Would be great to hear your thoughts on this @wsnyder. Are you open to using something like this? Perhaps there's a different, better option?
scv seems fairly small and uses CUDD under the covers. I'd suggest look more into that as a starting point for our own C++ library, versus a C++ library we can directly reuse without changes. The big benefit of scv is we know it has succeeded in solving the "same" problem, and is C++ based.
Note scv is using cudd 2.3.0 which is old, if you looking into it use the latest (3.0.0?).
So CRAVE is out of the question?
I'm not ruling any options out at this point, it just seemed you had ruled out SCV and my point was the main library isn't SCV but cudd which is portable.
Though, FWIW I would consider requiring boost a major negative in the scorecarding of options.

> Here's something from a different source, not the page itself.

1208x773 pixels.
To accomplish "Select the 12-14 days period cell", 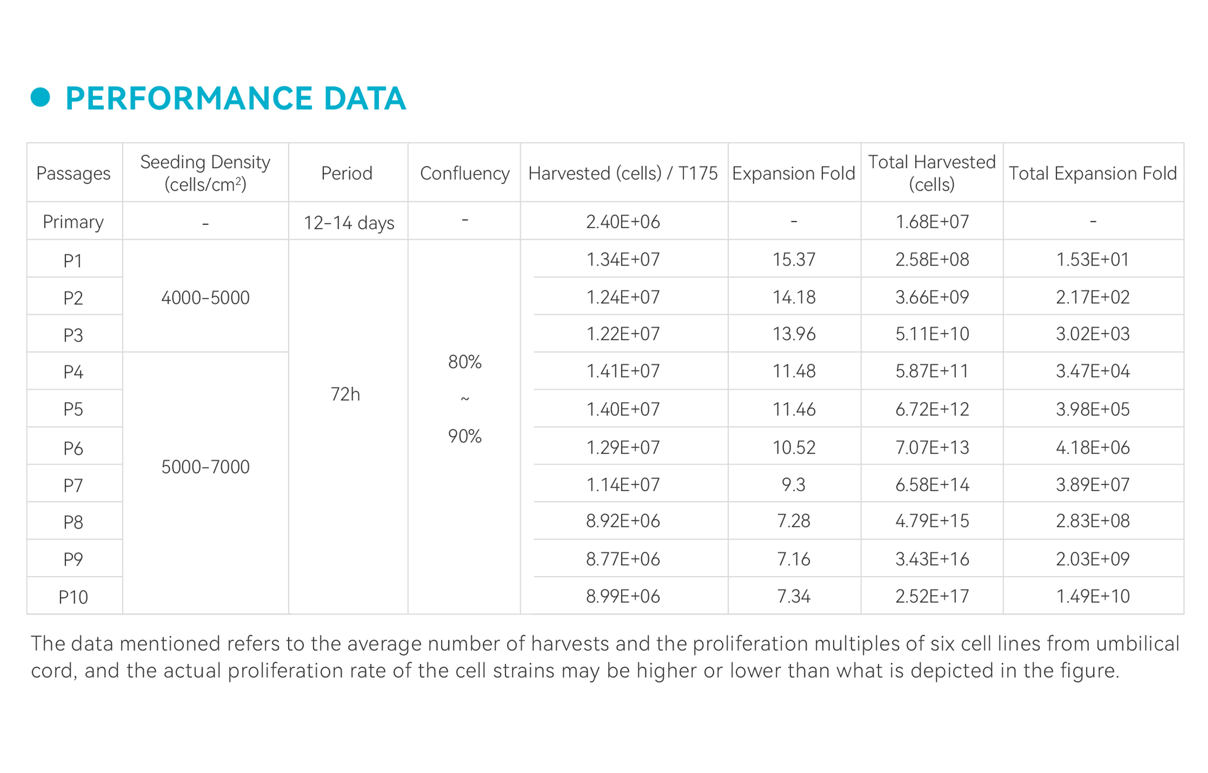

Oh I agree. That's why we're considering ripping it out. What I like about CRAVE is that it has multiple backends, including CUDD. If not CRAVE, perhaps we could use their solver wrapper library, metaSMT.
Hi @wsnyder & @kbieganski, What is the current status for constraint randomization. Is this begin worked on?
I've been doing some research on it, but it's not a priority. I wouldn't expect a usable implementation anytime soon. Contributions are welcome :)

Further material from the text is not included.